--- Prompt 1 ---
According to the Lonesome Dove Baptist Church text, at whose home was the church formed?
--- Prompt 2 ---
Translate this sentence from the Lonesome Dove Baptist Church text into Spanish: "The pioneers began to meet in different homes for worship."

--- Document segment ---

▶

Lonesome Dove Baptist Church and Cemetery

  Texas Historical Markers
2380 Lonesome Dove, Southlake, TX, USA

Latitude & Longitude: 32° 58' 21.945972", -97° 7' 41.10582"
 
    Texas State
Historical Marker
    N/A - Adopted as State Marker

This page last updated: 8/30/2009

 
StoppingPoints.com Editorial on Lonesome Dove Baptist Church and Cemetery:
Famous Western novelist Larry McMurtry was inspired to name his Lonesome Dove novel after seeing the Lonesome Dove Baptist Church van while he was at a restaurant in Oklahoma.
 
Lonesome Dove Baptist Church provides the following historical info about the origin of the church:
 
In 1844 a large group of people left Platt County, Missouri to make a new life for themselves in the Republic of Texas. This particular group of pioneers settled in the Crosstimbers area, now the Grapevine-Southlake vicinity. The trail was dangerous and hard. There were flooded streams, Indians, and other hazards which caused many to turn back. However, the one who persevered came to settle in this area and carve a civilization out of the wilderness. The pioneers began to meet in different homes for worship. Others were coming to settle in the area, many from Missouri. Soon there were enough for the founding of a church. On the third Saturday of February, 1846, the band met at the log cabin home of Charles Throop. There they formed the Lonesome Dove Baptist Church. At the time of its founding there were no other churches within many miles, and no other evangelical church between the Dove and the Pacific Ocean. People began to meet at the Lonesome Dove Church, many walking for many miles. Because of the dangers of the frontier they brought their guns for protection.

◀

(Collected data entries)

▶

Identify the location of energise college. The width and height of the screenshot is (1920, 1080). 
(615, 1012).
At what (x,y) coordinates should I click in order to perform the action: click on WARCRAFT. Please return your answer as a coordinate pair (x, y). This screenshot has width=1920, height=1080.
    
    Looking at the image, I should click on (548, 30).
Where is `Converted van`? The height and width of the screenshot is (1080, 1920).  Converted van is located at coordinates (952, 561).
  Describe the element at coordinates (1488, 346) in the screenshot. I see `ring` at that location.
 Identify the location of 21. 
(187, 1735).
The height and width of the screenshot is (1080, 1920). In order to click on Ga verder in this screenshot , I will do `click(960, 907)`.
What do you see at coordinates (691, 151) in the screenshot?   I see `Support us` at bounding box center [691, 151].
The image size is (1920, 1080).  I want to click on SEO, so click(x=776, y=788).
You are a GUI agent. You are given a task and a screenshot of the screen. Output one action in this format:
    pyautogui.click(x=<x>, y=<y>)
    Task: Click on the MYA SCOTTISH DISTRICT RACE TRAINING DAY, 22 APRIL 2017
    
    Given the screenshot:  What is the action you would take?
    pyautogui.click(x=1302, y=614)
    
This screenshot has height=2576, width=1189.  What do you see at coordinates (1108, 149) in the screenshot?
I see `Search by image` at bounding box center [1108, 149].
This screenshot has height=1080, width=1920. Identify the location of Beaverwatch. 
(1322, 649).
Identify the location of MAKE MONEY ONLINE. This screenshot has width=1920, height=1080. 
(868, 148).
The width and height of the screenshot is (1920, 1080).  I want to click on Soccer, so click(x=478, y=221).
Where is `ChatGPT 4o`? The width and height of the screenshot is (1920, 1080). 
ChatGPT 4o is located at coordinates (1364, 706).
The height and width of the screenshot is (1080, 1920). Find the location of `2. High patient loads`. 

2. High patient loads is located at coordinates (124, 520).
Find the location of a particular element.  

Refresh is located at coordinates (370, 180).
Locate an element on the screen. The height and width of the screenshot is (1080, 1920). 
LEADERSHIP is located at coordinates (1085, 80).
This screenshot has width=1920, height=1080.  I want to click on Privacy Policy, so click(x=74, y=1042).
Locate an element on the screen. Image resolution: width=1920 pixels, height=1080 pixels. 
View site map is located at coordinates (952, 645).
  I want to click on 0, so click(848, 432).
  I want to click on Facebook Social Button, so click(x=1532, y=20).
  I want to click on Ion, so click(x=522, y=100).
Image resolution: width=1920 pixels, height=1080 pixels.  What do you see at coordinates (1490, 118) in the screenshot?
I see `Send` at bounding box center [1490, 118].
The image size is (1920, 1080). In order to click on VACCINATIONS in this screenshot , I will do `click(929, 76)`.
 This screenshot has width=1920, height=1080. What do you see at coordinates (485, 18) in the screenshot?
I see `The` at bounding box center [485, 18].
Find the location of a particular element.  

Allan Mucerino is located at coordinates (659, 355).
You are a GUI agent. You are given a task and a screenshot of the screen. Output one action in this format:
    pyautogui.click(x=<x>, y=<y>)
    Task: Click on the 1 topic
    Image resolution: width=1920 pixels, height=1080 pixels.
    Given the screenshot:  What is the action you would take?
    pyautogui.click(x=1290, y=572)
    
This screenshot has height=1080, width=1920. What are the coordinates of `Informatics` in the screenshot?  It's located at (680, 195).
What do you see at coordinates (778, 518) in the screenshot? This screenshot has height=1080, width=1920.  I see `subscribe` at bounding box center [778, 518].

◀

--- Worked solution 1 ---
At the log cabin home of Charles Throop.

--- Worked solution 2 ---
Los pioneros comenzaron a reunirse en distintas casas para el culto.